GOAL ::
Please set out the records from the line containing "Given: Click the Japan flag icon" through the line containing "Looking at the screenshot, I should 646,15." as a Markdown table with two columns: Row, holding a running number, and Line, holding the line itself. Leave out any blank lines.

GIVEN DATA ::
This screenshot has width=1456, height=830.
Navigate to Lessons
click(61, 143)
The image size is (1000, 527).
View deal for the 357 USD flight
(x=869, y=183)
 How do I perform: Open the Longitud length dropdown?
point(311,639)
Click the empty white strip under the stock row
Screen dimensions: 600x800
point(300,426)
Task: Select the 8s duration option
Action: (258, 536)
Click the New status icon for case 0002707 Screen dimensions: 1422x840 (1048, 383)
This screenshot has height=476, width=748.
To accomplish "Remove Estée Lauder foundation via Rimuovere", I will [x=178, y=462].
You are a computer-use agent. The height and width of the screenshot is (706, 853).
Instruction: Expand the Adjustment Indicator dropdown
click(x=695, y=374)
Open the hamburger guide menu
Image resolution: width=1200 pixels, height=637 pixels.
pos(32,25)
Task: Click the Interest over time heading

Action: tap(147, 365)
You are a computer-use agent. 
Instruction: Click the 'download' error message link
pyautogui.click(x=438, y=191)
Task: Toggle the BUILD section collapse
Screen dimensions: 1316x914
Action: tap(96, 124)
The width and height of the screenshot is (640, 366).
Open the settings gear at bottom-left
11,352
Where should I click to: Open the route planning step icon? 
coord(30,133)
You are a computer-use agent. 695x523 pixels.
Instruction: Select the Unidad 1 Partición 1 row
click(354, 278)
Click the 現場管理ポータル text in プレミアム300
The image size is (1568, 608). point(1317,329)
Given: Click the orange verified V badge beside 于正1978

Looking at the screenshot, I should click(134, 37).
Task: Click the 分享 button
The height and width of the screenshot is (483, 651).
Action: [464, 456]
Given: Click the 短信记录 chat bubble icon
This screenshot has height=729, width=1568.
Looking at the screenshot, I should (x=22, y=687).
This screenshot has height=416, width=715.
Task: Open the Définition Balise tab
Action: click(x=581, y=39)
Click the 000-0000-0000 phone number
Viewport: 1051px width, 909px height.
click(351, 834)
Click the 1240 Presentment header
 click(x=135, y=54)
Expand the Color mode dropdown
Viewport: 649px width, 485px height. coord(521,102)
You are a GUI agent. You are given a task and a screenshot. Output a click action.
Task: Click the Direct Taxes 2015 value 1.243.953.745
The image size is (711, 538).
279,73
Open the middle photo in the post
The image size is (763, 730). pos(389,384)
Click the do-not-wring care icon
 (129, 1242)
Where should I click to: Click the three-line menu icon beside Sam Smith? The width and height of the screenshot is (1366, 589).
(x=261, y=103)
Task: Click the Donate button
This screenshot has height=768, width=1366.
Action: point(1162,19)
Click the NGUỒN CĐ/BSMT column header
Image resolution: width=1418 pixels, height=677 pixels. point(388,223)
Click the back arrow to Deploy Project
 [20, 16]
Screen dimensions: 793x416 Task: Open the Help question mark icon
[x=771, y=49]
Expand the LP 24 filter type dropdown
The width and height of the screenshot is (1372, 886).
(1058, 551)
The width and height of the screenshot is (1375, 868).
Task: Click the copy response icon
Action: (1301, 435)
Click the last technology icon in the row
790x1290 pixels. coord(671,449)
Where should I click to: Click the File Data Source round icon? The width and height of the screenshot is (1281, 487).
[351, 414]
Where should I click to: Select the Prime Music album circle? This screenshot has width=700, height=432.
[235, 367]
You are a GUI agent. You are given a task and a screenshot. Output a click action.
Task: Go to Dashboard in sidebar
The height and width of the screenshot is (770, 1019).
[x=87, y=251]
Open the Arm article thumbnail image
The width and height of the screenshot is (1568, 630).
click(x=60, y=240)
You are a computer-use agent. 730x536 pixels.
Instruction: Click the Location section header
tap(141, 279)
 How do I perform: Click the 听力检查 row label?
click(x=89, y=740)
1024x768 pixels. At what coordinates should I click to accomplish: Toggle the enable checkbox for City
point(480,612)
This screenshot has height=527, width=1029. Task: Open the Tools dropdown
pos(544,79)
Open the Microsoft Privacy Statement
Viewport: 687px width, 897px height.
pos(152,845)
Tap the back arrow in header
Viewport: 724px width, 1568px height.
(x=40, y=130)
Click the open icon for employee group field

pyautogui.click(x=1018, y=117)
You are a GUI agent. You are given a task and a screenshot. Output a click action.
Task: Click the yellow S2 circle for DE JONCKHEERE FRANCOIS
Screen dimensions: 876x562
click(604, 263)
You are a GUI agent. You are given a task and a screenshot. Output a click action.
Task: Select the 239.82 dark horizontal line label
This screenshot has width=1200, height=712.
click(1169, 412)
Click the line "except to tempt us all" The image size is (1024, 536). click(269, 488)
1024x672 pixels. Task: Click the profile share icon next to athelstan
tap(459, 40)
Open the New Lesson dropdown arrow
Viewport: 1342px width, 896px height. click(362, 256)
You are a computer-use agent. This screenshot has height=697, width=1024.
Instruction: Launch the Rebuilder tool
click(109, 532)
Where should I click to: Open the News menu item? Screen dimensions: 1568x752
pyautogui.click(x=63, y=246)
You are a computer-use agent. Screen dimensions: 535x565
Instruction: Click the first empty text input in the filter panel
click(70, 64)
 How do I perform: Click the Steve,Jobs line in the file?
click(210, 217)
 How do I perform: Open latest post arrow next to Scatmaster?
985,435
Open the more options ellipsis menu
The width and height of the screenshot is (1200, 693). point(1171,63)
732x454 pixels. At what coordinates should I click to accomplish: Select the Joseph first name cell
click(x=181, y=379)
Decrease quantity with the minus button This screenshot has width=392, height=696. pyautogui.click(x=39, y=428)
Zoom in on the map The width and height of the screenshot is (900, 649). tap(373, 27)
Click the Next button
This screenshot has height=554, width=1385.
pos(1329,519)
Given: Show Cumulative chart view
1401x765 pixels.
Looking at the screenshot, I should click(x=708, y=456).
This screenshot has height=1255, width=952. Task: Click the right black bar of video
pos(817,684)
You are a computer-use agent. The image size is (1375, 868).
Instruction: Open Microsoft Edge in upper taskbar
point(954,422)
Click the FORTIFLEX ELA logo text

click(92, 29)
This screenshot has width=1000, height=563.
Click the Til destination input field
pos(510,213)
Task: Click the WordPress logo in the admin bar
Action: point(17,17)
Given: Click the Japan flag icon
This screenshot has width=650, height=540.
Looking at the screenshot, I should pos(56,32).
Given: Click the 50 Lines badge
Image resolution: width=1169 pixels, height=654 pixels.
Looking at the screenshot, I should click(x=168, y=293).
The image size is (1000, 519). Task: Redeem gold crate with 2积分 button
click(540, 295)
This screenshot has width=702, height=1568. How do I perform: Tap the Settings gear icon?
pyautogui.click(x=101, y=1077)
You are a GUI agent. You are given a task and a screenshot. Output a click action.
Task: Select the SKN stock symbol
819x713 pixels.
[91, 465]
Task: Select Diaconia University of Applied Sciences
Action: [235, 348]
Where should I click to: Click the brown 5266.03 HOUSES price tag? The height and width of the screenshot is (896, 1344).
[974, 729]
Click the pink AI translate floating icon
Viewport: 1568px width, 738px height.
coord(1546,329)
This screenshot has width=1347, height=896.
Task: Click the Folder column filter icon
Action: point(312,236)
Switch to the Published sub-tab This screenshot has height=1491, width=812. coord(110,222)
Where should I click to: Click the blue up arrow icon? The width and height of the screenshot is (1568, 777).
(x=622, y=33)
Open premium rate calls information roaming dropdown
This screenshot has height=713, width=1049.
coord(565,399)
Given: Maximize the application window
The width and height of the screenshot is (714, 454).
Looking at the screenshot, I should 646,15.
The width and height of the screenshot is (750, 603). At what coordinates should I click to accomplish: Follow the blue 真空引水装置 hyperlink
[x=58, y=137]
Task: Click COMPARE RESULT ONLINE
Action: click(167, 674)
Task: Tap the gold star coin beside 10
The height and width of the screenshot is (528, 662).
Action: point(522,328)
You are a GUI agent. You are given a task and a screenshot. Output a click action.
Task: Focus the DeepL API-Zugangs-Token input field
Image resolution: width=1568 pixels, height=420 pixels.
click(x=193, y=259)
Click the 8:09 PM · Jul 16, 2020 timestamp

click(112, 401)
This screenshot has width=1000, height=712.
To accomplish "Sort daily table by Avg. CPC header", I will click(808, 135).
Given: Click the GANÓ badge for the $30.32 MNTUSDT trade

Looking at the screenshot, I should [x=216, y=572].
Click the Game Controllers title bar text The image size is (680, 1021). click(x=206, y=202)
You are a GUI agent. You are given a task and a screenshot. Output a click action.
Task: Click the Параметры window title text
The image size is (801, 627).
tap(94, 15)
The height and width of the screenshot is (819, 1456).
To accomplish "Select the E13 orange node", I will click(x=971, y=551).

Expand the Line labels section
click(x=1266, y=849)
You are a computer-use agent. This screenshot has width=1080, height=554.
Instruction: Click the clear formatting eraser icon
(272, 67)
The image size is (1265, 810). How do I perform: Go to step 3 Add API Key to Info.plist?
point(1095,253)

OUTPUT ::
| Row | Line |
|---|---|
| 1 | Given: Click the Japan flag icon |
| 2 | This screenshot has width=650, height=540. |
| 3 | Looking at the screenshot, I should pos(56,32). |
| 4 | Given: Click the 50 Lines badge |
| 5 | Image resolution: width=1169 pixels, height=654 pixels. |
| 6 | Looking at the screenshot, I should click(x=168, y=293). |
| 7 | The image size is (1000, 519). Task: Redeem gold crate with 2积分 button |
| 8 | click(540, 295) |
| 9 | This screenshot has width=702, height=1568. How do I perform: Tap the Settings gear icon? |
| 10 | pyautogui.click(x=101, y=1077) |
| 11 | You are a GUI agent. You are given a task and a screenshot. Output a click action. |
| 12 | Task: Select the SKN stock symbol |
| 13 | 819x713 pixels. |
| 14 | [91, 465] |
| 15 | Task: Select Diaconia University of Applied Sciences |
| 16 | Action: [235, 348] |
| 17 | Where should I click to: Click the brown 5266.03 HOUSES price tag? The height and width of the screenshot is (896, 1344). |
| 18 | [974, 729] |
| 19 | Click the pink AI translate floating icon |
| 20 | Viewport: 1568px width, 738px height. |
| 21 | coord(1546,329) |
| 22 | This screenshot has width=1347, height=896. |
| 23 | Task: Click the Folder column filter icon |
| 24 | Action: point(312,236) |
| 25 | Switch to the Published sub-tab This screenshot has height=1491, width=812. coord(110,222) |
| 26 | Where should I click to: Click the blue up arrow icon? The width and height of the screenshot is (1568, 777). |
| 27 | (x=622, y=33) |
| 28 | Open premium rate calls information roaming dropdown |
| 29 | This screenshot has height=713, width=1049. |
| 30 | coord(565,399) |
| 31 | Given: Maximize the application window |
| 32 | The width and height of the screenshot is (714, 454). |
| 33 | Looking at the screenshot, I should 646,15. |